The Master Formulas
Inverse: $A^{-1} = \frac{1}{|A|} adj(A)$Characteristic Equation: $|A - \lambda I| = 0$ (To find Eigenvalues)
Dimensional Analysis of a Matrix
While a matrix itself is an array, the Determinant of a matrix containing physical units (like a Jacobian in Physics) must have units equal to the product of the units of its diagonal elements. If you are calculating the area of a parallelogram using a 2x2 matrix of coordinates ($L, L$), the determinant will have units of $[L^2]$ (Area).
Variations: Special Matrices
- Symmetric: $A = A^T$ (Mirrored across diagonal).
- Skew-Symmetric: $A = -A^T$ (Main diagonal must be zeros).
- Idempotent: $A^2 = A$.
- Orthogonal: $AA^T = I$ (Rotation matrices).
Shortcuts & Mnemonics
- The 2x2 Inverse Shortcut: Swap the main diagonal elements, change the signs of the off-diagonal elements, and divide by the determinant.
- The Sarrus Rule: A visual way to calculate 3x3 determinants by repeating the first two columns.

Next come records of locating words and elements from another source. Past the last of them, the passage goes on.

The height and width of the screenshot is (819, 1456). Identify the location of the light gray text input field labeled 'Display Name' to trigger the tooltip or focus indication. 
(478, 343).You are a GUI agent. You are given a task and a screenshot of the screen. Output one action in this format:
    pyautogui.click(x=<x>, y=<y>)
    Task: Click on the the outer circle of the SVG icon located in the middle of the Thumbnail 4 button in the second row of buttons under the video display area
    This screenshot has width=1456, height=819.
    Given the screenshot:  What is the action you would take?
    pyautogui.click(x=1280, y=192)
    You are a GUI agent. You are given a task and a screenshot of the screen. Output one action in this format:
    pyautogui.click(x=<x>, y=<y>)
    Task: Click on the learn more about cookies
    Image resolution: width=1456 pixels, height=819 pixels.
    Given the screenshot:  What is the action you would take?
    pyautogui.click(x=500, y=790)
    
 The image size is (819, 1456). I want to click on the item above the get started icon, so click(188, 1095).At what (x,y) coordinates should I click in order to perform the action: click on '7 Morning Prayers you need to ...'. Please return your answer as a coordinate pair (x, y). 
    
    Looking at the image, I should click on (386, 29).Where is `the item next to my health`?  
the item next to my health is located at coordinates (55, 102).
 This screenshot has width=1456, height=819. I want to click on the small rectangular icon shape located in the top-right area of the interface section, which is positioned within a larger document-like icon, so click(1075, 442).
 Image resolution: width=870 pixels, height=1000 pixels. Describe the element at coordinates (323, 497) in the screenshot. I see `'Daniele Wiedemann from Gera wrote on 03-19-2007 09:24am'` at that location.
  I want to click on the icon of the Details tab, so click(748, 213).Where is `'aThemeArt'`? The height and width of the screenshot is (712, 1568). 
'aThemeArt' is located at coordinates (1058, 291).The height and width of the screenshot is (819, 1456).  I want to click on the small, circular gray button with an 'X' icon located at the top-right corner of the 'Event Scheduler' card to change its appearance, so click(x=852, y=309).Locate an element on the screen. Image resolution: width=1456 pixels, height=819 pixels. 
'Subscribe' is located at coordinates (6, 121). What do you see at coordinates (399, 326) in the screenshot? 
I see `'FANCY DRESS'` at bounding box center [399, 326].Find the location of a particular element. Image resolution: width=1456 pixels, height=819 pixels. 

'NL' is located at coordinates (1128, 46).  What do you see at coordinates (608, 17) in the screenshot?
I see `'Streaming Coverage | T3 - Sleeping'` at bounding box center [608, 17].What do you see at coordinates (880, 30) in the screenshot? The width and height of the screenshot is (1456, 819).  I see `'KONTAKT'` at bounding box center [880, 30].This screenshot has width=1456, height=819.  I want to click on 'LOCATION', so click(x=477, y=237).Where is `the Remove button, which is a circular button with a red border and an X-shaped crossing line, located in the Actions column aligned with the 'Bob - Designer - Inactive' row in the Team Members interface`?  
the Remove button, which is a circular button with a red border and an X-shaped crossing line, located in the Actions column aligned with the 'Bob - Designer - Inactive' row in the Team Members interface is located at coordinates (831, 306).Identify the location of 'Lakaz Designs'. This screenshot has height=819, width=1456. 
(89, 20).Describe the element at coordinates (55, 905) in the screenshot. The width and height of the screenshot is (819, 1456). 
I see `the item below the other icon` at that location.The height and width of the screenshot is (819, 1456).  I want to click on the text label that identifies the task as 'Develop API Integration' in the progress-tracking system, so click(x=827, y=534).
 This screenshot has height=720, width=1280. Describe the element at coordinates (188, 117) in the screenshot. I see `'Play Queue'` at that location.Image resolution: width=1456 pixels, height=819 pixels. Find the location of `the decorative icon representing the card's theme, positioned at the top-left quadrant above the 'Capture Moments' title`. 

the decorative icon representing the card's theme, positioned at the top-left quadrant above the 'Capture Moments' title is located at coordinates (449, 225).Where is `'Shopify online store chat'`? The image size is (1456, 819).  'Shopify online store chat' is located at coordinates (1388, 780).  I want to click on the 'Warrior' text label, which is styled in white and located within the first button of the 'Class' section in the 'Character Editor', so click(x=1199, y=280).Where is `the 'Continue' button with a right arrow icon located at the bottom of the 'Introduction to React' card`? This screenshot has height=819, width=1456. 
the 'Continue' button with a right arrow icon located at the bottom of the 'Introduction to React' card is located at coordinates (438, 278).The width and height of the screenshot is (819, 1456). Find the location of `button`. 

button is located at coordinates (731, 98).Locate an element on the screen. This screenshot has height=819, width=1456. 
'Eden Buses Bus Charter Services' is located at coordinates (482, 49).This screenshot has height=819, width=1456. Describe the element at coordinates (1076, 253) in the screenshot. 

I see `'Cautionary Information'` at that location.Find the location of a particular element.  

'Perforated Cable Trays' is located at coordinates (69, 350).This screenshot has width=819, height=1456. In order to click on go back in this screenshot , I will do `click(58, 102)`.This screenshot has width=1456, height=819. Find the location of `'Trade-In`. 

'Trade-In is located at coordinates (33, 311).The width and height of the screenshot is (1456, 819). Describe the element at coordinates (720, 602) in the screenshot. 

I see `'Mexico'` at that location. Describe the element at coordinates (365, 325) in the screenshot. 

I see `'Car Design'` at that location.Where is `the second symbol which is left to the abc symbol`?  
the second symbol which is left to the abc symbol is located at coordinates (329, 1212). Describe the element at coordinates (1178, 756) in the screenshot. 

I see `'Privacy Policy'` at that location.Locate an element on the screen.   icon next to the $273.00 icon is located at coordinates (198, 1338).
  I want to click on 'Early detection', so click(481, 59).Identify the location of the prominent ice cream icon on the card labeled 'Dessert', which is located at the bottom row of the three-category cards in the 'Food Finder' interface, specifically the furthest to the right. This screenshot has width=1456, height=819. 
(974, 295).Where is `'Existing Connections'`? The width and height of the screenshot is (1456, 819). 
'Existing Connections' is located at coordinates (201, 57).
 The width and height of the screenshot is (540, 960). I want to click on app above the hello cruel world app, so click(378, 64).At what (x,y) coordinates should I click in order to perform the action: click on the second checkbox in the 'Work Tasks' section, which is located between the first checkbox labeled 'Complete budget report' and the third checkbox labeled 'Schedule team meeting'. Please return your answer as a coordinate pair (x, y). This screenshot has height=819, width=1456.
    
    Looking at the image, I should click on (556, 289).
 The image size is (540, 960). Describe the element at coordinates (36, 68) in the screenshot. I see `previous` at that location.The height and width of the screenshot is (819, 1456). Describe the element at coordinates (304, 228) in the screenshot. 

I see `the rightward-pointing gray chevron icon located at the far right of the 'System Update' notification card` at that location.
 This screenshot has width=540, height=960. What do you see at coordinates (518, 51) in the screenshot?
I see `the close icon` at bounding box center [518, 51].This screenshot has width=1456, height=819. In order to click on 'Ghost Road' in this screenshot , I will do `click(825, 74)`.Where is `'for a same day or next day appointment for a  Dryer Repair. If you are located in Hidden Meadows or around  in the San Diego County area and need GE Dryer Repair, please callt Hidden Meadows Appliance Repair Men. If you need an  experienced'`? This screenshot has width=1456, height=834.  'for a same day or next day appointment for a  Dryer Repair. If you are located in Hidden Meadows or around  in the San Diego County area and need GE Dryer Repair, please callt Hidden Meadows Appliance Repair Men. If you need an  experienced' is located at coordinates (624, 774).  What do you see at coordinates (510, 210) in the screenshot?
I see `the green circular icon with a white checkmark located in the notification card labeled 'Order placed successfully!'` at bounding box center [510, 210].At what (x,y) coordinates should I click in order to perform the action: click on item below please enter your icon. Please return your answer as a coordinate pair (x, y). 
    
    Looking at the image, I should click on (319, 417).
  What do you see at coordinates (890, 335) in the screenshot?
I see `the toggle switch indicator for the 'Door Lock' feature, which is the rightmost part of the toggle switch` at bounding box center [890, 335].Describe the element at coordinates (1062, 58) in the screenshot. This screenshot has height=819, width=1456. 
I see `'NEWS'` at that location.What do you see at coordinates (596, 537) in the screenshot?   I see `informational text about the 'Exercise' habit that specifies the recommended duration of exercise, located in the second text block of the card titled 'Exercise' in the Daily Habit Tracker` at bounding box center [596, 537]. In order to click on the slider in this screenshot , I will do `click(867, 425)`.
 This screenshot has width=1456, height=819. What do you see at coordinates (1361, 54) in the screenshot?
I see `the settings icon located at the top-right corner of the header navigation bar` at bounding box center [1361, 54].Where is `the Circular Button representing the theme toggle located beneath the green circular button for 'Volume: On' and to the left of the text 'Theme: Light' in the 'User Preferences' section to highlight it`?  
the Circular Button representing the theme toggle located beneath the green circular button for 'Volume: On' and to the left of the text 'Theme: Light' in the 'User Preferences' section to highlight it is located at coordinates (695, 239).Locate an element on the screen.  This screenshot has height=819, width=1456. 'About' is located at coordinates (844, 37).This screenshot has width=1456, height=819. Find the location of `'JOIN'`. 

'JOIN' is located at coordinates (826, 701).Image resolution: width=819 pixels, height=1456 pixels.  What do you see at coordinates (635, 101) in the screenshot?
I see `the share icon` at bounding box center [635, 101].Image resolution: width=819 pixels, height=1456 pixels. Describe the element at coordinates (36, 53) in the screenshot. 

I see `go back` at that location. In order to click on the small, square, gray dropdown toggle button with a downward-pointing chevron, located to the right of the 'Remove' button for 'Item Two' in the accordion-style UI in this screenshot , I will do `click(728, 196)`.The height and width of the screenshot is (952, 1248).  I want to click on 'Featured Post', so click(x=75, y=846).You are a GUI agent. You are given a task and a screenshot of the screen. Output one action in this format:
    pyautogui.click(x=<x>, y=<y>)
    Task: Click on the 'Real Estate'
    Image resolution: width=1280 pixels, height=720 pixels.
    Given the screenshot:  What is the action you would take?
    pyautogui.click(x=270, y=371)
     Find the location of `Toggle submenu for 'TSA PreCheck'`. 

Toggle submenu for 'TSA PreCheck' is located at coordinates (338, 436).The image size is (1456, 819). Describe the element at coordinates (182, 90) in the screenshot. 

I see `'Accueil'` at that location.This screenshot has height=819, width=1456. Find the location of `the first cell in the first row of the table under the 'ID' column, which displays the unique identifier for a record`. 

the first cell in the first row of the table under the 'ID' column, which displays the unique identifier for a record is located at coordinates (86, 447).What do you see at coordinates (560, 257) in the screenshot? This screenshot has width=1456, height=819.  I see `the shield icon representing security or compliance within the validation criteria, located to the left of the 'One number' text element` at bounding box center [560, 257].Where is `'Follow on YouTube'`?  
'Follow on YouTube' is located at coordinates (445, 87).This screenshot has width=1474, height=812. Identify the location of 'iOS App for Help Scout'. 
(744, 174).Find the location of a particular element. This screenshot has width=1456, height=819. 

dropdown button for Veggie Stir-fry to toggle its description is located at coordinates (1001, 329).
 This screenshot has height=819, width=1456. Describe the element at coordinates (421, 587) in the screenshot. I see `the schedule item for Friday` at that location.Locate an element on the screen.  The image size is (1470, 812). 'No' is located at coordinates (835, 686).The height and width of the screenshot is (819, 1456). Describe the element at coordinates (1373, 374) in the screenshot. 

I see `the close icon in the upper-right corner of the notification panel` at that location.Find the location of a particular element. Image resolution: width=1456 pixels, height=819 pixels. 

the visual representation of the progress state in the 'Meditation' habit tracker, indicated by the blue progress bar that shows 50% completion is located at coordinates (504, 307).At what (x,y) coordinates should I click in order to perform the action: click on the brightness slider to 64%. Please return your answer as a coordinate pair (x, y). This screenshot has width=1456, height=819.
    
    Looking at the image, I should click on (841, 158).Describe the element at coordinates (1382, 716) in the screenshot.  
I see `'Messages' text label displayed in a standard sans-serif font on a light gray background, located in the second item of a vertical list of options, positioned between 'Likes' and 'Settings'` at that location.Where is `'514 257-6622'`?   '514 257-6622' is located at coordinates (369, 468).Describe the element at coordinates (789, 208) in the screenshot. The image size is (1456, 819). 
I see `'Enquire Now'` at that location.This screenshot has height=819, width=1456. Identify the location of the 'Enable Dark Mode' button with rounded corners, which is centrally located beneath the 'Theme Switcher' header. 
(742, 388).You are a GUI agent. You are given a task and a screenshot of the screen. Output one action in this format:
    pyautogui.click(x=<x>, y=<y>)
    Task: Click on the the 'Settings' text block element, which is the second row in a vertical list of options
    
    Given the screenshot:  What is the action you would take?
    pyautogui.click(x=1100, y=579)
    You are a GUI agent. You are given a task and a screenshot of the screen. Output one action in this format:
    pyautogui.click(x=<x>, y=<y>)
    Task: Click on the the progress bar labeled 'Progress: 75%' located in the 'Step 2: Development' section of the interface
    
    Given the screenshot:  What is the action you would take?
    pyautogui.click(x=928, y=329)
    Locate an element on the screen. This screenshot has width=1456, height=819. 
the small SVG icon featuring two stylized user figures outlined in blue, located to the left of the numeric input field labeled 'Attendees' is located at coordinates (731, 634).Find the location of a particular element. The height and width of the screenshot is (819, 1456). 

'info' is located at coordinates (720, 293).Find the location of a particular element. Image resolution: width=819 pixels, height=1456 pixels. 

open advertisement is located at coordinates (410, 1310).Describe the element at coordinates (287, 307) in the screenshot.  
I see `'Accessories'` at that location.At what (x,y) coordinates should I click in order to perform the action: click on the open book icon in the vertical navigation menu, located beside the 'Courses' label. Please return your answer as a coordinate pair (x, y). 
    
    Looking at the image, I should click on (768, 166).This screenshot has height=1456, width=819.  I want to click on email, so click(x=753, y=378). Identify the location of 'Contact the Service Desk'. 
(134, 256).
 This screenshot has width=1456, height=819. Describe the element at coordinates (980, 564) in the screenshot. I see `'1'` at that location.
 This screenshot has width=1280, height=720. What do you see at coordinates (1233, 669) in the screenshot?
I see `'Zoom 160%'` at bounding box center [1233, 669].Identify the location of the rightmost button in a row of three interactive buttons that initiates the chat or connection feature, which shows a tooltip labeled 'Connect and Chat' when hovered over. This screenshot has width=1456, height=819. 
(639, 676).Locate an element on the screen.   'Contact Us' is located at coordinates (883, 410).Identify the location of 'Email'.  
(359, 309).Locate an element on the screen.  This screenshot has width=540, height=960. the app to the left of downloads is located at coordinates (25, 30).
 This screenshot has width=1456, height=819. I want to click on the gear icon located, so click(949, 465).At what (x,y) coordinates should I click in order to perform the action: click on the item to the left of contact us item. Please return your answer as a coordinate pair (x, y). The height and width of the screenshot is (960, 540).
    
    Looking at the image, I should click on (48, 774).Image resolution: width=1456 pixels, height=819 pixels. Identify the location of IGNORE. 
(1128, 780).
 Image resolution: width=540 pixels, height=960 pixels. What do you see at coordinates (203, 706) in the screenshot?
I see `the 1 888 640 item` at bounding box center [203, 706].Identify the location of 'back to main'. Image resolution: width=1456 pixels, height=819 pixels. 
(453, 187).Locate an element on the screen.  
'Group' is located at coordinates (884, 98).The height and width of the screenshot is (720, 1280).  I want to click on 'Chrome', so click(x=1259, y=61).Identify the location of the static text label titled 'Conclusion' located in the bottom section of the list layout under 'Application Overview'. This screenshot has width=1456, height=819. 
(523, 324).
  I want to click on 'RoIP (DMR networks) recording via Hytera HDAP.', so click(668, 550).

- Mnemonic: "RC Cola" — Always multiply Rows by Columns.
Edge Cases
- $|A| = 0$: The matrix is non-invertible. The system of equations either has No Solution or Infinite Solutions.
- Rectangular Matrices: Cannot have a determinant or an inverse. We use "Pseudo-inverses" in advanced data science, but for JEE, we stick to Square Matrices for these operations.
- Trace of a Matrix: The sum of the main diagonal elements ($Tr(A)$). A key property: $Tr(AB) = Tr(BA)$.